WHAT YOU HAVE TO DO:
Repeat all of the entries, please, keeping each line exact.

GIVEN INFORMATION:
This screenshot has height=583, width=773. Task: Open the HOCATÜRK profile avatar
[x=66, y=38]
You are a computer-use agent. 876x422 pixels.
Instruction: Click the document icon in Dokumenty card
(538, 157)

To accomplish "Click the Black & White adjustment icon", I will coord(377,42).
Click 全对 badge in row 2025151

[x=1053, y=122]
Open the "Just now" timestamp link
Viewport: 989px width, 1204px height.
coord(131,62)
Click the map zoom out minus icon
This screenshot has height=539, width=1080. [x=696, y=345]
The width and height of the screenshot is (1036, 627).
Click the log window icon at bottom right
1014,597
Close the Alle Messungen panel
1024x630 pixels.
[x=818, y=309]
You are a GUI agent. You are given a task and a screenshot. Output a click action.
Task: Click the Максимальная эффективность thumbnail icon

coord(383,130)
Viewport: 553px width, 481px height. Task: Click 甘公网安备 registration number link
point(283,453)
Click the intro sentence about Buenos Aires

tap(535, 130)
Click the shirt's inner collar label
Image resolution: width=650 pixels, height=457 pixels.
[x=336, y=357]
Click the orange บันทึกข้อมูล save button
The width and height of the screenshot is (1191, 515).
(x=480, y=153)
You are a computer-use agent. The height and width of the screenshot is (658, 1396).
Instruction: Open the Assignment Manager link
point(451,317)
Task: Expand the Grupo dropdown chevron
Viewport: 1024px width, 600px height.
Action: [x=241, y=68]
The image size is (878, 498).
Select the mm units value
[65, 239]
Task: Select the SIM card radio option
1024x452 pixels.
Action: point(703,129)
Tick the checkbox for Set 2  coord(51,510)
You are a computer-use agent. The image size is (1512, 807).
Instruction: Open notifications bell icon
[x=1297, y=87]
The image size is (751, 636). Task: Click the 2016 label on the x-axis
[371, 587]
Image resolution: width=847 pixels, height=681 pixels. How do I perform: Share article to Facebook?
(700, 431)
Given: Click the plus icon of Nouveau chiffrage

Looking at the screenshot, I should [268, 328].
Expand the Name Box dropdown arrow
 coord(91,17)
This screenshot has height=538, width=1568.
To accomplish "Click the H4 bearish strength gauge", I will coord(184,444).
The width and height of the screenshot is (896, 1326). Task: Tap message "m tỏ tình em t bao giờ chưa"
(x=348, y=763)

RESULT OF THIS EXERCISE:
This screenshot has height=583, width=773. Task: Open the HOCATÜRK profile avatar
[x=66, y=38]
You are a computer-use agent. 876x422 pixels.
Instruction: Click the document icon in Dokumenty card
(538, 157)

To accomplish "Click the Black & White adjustment icon", I will coord(377,42).
Click 全对 badge in row 2025151

[x=1053, y=122]
Open the "Just now" timestamp link
Viewport: 989px width, 1204px height.
coord(131,62)
Click the map zoom out minus icon
This screenshot has height=539, width=1080. [x=696, y=345]
The width and height of the screenshot is (1036, 627).
Click the log window icon at bottom right
1014,597
Close the Alle Messungen panel
1024x630 pixels.
[x=818, y=309]
You are a GUI agent. You are given a task and a screenshot. Output a click action.
Task: Click the Максимальная эффективность thumbnail icon

coord(383,130)
Viewport: 553px width, 481px height. Task: Click 甘公网安备 registration number link
point(283,453)
Click the intro sentence about Buenos Aires

tap(535, 130)
Click the shirt's inner collar label
Image resolution: width=650 pixels, height=457 pixels.
[x=336, y=357]
Click the orange บันทึกข้อมูล save button
The width and height of the screenshot is (1191, 515).
(x=480, y=153)
You are a computer-use agent. The height and width of the screenshot is (658, 1396).
Instruction: Open the Assignment Manager link
point(451,317)
Task: Expand the Grupo dropdown chevron
Viewport: 1024px width, 600px height.
Action: [x=241, y=68]
The image size is (878, 498).
Select the mm units value
[65, 239]
Task: Select the SIM card radio option
1024x452 pixels.
Action: point(703,129)
Tick the checkbox for Set 2  coord(51,510)
You are a computer-use agent. The image size is (1512, 807).
Instruction: Open notifications bell icon
[x=1297, y=87]
The image size is (751, 636). Task: Click the 2016 label on the x-axis
[371, 587]
Image resolution: width=847 pixels, height=681 pixels. How do I perform: Share article to Facebook?
(700, 431)
Given: Click the plus icon of Nouveau chiffrage

Looking at the screenshot, I should [268, 328].
Expand the Name Box dropdown arrow
 coord(91,17)
This screenshot has height=538, width=1568.
To accomplish "Click the H4 bearish strength gauge", I will coord(184,444).
The width and height of the screenshot is (896, 1326). Task: Tap message "m tỏ tình em t bao giờ chưa"
(x=348, y=763)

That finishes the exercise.